**Supplied passage**
The Accelerated Culinary Arts Certificate Program (ACAP) is designed for graduates of baccalaureate programs in hospitality management, food science, nutrition, and other closely related fields who want to understand the inner workings of a professional kitchen, gain skills that will enhance their degree, and provide expanded career opportunities. These skills are developed through hands-on exercises designed to teach culinary techniques and enhance an understanding of flavors and the dynamic interaction of ingredients.
Graduates of the Accelerated Culinary Arts Certificate Program will have the skills and knowledge for such positions as cook, research assistant, restaurant assistant manager, and other entry-level positions.
To qualify for the certificate, students must successfully complete the entire course of study: two on-campus semesters of about 15 weeks each. The program consists of 30 credits of lecture and hands-on participation in a culinary laboratory. The ACAP is approximately 30 weeks in length, and depending on the calendar, students may have an occasional weekday off during the program.

**Records provided**

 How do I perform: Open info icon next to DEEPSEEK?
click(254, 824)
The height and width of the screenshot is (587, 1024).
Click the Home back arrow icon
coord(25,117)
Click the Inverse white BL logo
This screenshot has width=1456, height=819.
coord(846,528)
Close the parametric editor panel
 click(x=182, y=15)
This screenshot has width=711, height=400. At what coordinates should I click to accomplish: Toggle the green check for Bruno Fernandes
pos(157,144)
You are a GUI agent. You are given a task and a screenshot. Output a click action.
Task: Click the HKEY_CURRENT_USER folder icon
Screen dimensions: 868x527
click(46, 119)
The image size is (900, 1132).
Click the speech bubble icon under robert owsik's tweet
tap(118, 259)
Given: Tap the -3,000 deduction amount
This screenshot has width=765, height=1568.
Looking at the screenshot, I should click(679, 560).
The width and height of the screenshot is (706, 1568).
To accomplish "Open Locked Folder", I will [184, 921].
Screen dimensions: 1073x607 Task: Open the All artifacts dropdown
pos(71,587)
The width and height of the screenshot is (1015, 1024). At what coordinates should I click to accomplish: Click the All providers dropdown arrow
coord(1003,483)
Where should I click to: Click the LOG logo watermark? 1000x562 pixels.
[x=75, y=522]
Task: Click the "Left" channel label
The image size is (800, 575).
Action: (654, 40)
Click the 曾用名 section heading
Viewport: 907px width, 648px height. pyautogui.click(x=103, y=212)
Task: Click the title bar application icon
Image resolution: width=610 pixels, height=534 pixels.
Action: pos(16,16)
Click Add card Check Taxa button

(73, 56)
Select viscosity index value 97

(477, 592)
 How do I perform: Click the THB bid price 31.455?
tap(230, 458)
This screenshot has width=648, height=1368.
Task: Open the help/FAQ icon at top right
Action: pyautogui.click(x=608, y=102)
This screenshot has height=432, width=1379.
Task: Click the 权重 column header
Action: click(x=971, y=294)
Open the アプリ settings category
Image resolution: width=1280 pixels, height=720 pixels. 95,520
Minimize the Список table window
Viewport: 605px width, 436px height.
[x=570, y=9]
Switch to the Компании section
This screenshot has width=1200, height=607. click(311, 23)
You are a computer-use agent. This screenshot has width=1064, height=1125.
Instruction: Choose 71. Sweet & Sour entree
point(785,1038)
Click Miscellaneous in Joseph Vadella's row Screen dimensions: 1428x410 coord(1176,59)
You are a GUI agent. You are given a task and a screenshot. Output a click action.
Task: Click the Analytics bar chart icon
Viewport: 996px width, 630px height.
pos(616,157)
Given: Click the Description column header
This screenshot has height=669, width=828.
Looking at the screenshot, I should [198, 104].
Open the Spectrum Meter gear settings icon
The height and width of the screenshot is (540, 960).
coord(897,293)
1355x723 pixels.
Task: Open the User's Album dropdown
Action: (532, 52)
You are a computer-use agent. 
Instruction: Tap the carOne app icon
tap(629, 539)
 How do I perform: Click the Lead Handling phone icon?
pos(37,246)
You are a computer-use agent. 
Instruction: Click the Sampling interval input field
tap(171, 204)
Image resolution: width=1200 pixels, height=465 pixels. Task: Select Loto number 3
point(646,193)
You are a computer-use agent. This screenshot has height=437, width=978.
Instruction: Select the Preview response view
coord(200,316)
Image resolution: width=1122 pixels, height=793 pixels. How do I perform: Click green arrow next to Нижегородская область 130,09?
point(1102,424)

**Your goal**
Please explain, in one to three sentences, what the hands-on exercises in the culinary certificate description above are designed to do.

**Answer**
The hands-on exercises are designed to teach culinary techniques and to deepen students' understanding of flavors and the dynamic interaction of ingredients. Through them, the program develops the skills it offers.